La suppression de toute référence à la "révolution" et au "communisme" n'est pas un hasard. Le NPA le revendique haut et fort : ces références ne sont plus de mise, elles ont une consonance vieillotte disent-ils, ce sont des références confuses qui ne sont pas à l'ordre du jour. En réalité il s'agit de donner une continuité et un nouvel écho aux campagnes anti-communistes des années 1980, de couper court à toute réflexion sur la perspective du communisme.

Dans cet acte d'allégeance aux forces bourgeoises, le NPA ne fait que copier le PCF qui, au début des années 1970, abandonnait "officiellement" toute référence à la dictature du prolétariat.

Les organisations révolutionnaires authentiques n'ont jamais cessé le combat contre les illusions et pratiques anti-ouvrières de ce type d'organisation à la gauche de l'appareil bourgeois.
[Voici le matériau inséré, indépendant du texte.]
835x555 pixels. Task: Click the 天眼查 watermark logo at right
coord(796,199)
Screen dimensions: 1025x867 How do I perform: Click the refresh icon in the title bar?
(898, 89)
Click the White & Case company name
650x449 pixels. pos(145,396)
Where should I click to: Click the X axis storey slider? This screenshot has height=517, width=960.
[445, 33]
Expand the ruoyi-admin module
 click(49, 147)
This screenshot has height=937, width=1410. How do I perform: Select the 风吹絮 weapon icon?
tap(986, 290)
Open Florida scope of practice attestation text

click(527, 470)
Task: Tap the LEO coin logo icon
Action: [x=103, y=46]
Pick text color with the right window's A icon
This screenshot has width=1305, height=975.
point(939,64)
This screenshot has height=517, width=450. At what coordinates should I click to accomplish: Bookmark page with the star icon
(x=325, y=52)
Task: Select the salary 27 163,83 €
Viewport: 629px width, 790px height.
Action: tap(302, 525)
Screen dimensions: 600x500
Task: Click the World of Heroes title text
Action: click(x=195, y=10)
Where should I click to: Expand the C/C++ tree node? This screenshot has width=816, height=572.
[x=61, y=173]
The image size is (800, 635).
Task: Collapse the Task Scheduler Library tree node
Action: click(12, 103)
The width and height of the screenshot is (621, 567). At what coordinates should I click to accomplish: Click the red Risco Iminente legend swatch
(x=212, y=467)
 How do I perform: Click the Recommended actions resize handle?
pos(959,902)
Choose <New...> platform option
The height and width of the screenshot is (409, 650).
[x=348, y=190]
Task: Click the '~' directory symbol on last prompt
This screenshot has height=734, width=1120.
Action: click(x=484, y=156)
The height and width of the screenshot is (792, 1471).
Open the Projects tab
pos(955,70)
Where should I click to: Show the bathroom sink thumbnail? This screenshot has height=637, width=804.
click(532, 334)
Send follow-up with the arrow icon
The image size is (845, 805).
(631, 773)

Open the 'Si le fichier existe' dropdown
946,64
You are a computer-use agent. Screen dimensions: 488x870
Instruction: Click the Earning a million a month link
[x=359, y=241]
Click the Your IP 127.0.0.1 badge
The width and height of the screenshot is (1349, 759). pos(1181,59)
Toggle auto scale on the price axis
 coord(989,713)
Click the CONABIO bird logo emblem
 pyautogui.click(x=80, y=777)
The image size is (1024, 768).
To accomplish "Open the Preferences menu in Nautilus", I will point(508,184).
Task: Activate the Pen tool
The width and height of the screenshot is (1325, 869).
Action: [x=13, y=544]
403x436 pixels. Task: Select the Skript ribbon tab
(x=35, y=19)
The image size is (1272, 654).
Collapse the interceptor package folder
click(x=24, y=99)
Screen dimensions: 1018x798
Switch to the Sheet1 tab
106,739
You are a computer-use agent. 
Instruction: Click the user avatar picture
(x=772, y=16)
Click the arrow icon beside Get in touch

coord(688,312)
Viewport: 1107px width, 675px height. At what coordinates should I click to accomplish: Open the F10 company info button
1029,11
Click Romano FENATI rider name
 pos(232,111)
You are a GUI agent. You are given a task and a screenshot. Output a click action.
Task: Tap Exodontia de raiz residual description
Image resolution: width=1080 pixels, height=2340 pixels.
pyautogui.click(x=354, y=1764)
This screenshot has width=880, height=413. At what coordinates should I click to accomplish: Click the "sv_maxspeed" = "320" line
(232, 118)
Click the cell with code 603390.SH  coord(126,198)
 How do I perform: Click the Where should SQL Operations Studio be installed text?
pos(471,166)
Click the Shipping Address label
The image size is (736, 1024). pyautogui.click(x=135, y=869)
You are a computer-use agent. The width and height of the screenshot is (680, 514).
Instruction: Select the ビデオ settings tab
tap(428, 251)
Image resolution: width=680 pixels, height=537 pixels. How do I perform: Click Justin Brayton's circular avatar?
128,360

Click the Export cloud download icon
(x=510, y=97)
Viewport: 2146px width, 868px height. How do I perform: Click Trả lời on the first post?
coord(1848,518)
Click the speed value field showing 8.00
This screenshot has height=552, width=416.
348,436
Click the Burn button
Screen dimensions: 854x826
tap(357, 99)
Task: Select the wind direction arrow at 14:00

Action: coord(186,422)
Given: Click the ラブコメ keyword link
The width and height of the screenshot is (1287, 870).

Dernièrement, le CCI a élaboré un article mettant en garde et dénonçant très justement la fonction du nouveau NPA : "... Le NPA a pour vocation de stériliser et de figer les interrogations de plus en plus nombreuses qui surgissent au sein des différents secteurs et de différentes couches sociales sur l'impasse de la société capitaliste. Il court-circuite la réflexion collective pour la ramener sur un terrain électoral, nationaliste et syndical avec des 'solutions' qui ne sont que de vieilles recettes idéologiques réformistes faisant croire à une autre gestion du capitalisme possible : faire payer les riches, relancer la consommation populaire, mieux répartir les richesses, autogestion. Ou encore à base de vieilles recettes capitalistes d'Etat : nationalisations des entreprises et des banques, ou à base d'illusions altermondialistes d'aménagement de la misère….

Ce que défend en réalité ce parti attrape-tout et activiste, c'est un programme parfaitement bourgeois, aux antipodes des besoins réels d'unité et de solidarité dans les luttes de la classe ouvrière, qui est la continuation du programme de la LCR. Il perpétue les entraves au développement de la conscience de classe en mettant en avant la défense de toutes les principales mystifications idéologiques bourgeoises : parlementarisme et démocratie, vieilles recettes gestionnaires capitalistes d'Etat, défense des syndicats, défense d'un camp impérialiste contre un autre dans les conflits armés, frontisme inter-classiste au nom de l'anti-fascisme hier, de l'anti-sarkozisme aujourd'hui…"

2. Le NPA : un avorton trotskiste au service de la bourgeoisie

Lorsque tu relates ton expérience au sein de ce qui constituait les prémisses de la fondation du NPA et des réunions auxquelles tu as participé, tu tires l'enseignement que l'on peut résumer à ceci : il s'agit d'une organisation qui a pour fonction de ramasser les éléments en recherche, les éléments isolés pris dans une rupture inachevée avec la gauche traditionnelle (PS, PC) et cependant animés d'une volonté, sinon de révolutionner, du moins de réformer le système capitaliste.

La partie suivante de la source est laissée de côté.